# Exercise aim:
Show only those lines of the entries where the string "فيديو" is found.

[Data section Boundary: Start]

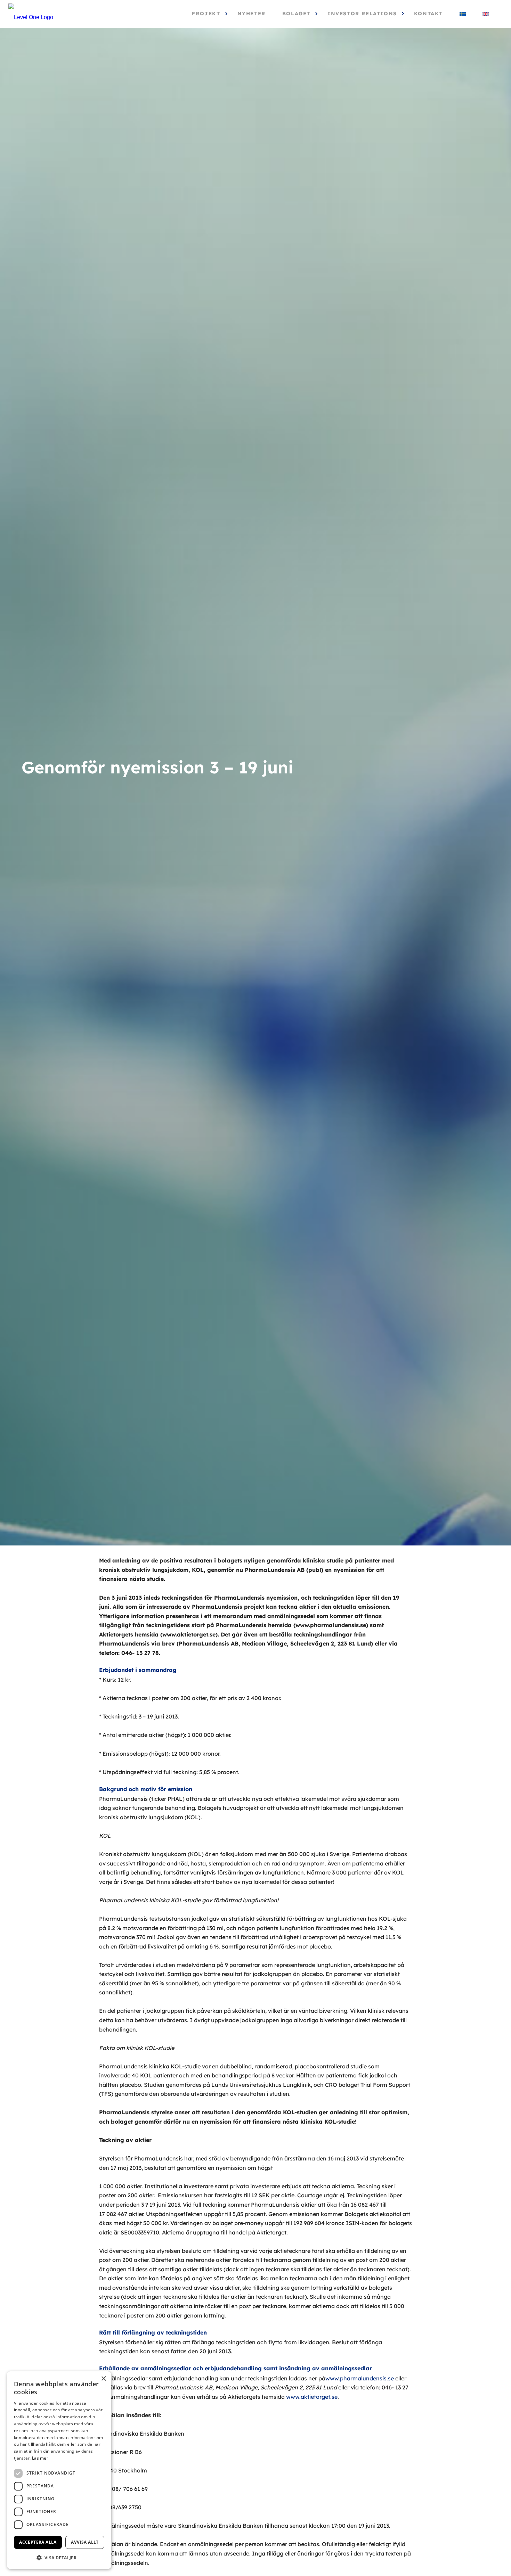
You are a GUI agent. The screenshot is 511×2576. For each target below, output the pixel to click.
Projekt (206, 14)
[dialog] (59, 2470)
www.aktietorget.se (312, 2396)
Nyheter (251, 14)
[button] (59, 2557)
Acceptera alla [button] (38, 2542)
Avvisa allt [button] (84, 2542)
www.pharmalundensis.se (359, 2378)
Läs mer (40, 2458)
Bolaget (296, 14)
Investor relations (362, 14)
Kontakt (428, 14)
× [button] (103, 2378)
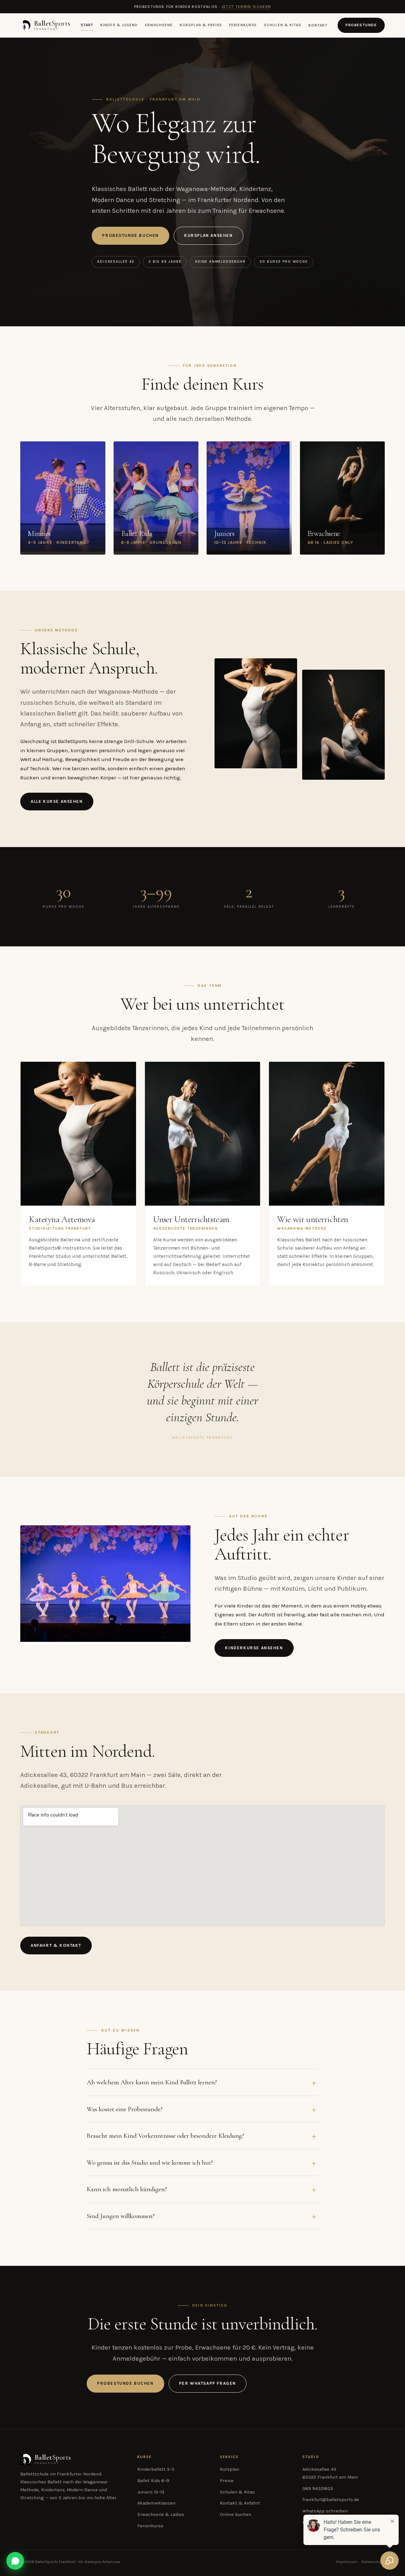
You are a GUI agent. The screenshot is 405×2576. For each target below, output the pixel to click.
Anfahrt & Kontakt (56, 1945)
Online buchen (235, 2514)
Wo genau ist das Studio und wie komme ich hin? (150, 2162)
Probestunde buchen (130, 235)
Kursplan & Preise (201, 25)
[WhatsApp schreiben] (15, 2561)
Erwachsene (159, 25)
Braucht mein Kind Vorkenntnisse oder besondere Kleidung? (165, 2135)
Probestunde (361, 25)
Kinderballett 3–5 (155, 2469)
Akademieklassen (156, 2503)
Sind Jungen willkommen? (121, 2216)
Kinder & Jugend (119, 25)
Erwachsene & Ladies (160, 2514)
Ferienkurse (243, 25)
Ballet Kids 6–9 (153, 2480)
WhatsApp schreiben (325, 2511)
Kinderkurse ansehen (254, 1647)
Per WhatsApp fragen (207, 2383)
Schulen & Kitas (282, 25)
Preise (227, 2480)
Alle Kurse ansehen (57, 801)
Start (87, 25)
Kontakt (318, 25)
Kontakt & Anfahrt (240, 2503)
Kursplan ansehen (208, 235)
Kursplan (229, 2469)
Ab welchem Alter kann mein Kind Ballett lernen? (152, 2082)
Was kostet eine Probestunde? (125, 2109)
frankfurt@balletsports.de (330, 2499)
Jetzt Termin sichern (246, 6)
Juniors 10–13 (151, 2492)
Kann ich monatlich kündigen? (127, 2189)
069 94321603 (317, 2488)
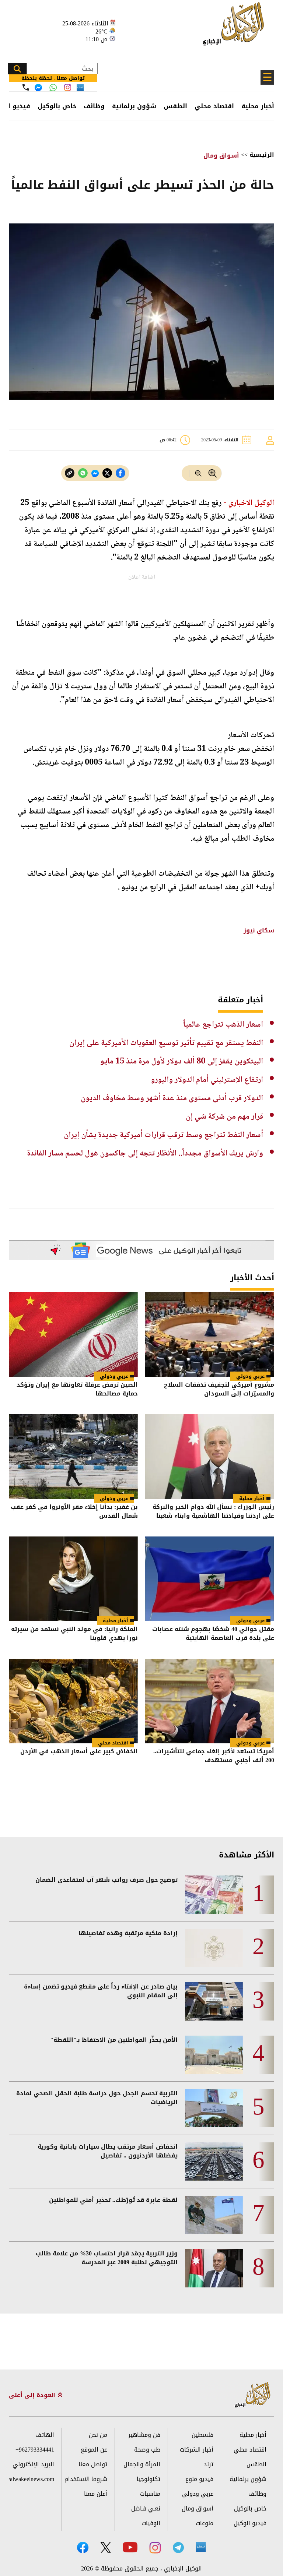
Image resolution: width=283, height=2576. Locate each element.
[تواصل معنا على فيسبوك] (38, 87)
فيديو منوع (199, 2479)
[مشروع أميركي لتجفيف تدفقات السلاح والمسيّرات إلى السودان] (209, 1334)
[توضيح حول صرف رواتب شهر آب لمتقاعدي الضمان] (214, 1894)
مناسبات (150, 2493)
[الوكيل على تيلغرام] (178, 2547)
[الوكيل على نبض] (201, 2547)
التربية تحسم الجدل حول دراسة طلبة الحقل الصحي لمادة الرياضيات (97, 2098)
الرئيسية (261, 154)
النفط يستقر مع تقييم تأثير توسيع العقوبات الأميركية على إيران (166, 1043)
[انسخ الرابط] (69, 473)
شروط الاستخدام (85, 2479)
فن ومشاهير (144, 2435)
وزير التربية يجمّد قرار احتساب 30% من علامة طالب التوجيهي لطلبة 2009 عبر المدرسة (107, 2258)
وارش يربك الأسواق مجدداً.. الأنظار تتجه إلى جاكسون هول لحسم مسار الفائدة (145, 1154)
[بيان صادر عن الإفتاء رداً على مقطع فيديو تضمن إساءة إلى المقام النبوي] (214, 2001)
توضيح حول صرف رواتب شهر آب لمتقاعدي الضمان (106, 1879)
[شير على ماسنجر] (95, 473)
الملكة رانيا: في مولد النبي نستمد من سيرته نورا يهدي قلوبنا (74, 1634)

[Data section Boundary: End]

# Response:
فيديو منوع (199, 2479)
[بيان صادر عن الإفتاء رداً على مقطع فيديو تضمن إساءة إلى المقام النبوي] (214, 2001)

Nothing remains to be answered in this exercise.